Алексей Кольцов. Его жизнь и литературная деятельность
Шрифт:
15 октября (1842 года) пришел священник. Больной поднялся, встал с постели, упал ниц, но снова подняться не мог…
– Зачем делать сверх сил! – с кротким укором сказал духовник.
– Не говорите мне этого! – с рыданием ответил умирающий. – Я понимаю, кто посетил меня…
Наступило 19 октября. В комнате поэта сидела сестра его, Андронова. Он лежал и пил чай из чашки, подаренной ему князем Одоевским, которою очень дорожил. Больного поила няня. Руки его страшно тряслись.
– Послушай, няня, – сказал поэт, – какая ты странная: опять налила чай в чашку, она велика… Я слаб и могу ее разбить, перелей в стакан.
Просьбу больного исполнили. Андронова вышла на минуту из комнаты, а через несколько мгновений оттуда донесся крик няни. На крик прибежали сестра и мать. Кольцов был бездыханен: он умер моментально, держа в своих руках руку няни.
Поэт тихо и незаметно сошел в могилу. Друзья и почитатели, давно уже потерявшие его из виду, узнали о его смерти долго спустя, а столицы – еще позже. Белинский уже от посторонних лиц получил известие о смерти Кольцова. Кстати скажем, что поэт, вероятно вследствие болезни и тяжелого состояния духа, давно не писал критических статей (с февраля 1842 года).
Отец сделал на могиле сына безграмотную, но прочувствованную надпись…
– Разумная
27 октября 1868 года по почину купца Кривошеина, который стал и первым жертвователем на дело увековечения памяти Кольцова, был открыт в Воронеже памятник поэту-прасолу. Но самый лучший памятник Кольцов воздвиг себе своими прекрасными и задушевными песнями.
Глава VI. Кольцов как поэт
Поэты как существа особенно чуткие и отзывчивые являются более чем все другие работники сферы мысли детьми своего века и окружающего их мира. Только самые гениальные из них перерастают современников и на целые века опережают свое время в умственном и нравственном отношениях, бросая обществу глубокие мысли и яркие образы.
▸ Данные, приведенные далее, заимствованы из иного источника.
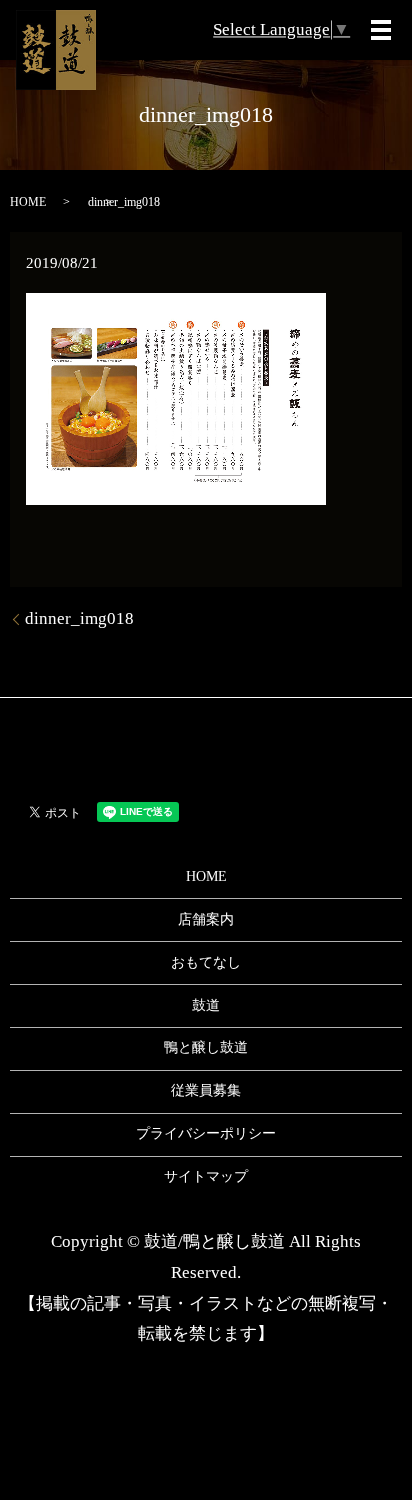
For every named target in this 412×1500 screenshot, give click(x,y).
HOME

Создания таких титанов блещут вечною и нетленною красотою, поражая грядущие поколения. Всеобъемлющий кругозор этих царей мысли вмещает не один какой-нибудь уголок жизни, а всю жизнь, с ее бесконечными противоречиями, с ее тайнами, прошлым и грядущим, с ее страданиями и наслаждениями… Они касаются глубочайших основ ее, вечных для всех времен и народов. Тайна гениальности этих гигантов заключается главным образом в их организации, при которой возможно легкое, почти «бессознательное» создание таких произведений, перед которыми с благоговейным изумлением останавливаются и современники, и потомки… Среда и обстановка на этих поэтов оказывают неизмеримо меньшее влияние, чем на таланты обыкновенные, и во всяком случае не они создают этих людей. Вот почему подобные великаны возможны и в классической древности, как Гомер, и на границе Средних веков и эпохи Возрождения, как Данте, и в позднейшее время, как Шекспир.
Но помимо этих великанов, «с высоты взирающих на жизнь», помимо этих царей объективного творчества, мысль которых течет, как глубокая, многоводная река, есть еще бурные рыцари поэзии, испытавшие все в жизни в погоне за неосуществимым идеалом своей мятущейся души, глубоко во всем разочаровавшиеся и излившие силы своего духа в горячем или демонически насмешливом отрицании всяческих «основ».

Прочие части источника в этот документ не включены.